WHAT THE EXERCISE ASKS: Change "legend swatch" to "legend marker" in the lines below and repeat them with nothing else altered. Leave the pictures out of your answer.

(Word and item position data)
— START —

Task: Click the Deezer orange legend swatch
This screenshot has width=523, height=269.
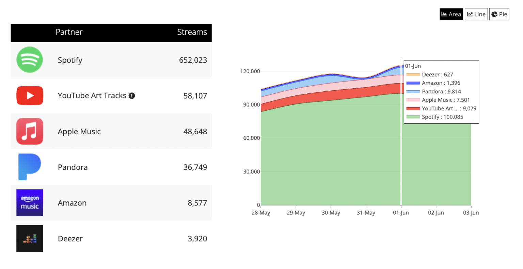Action: pos(413,75)
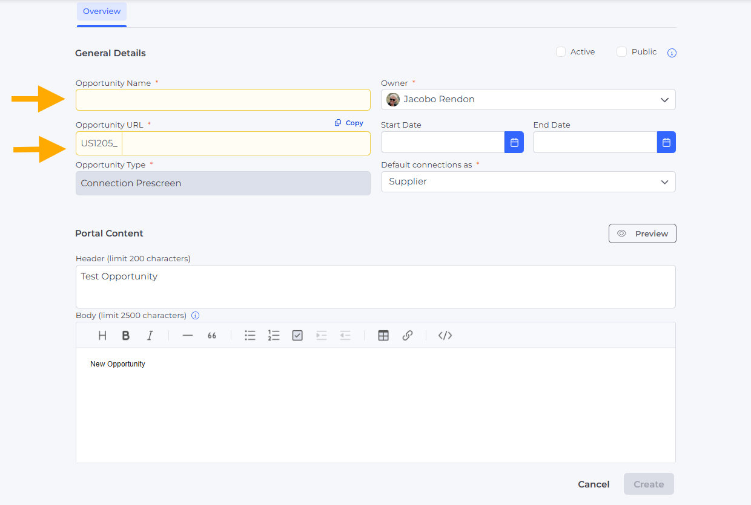Apply italic formatting in body editor
Image resolution: width=751 pixels, height=505 pixels.
[150, 336]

— END —

EXERCISE SOLUTION:
Task: Click the Deezer orange legend marker
This screenshot has width=523, height=269.
Action: pos(413,75)
Apply italic formatting in body editor
Image resolution: width=751 pixels, height=505 pixels.
[150, 336]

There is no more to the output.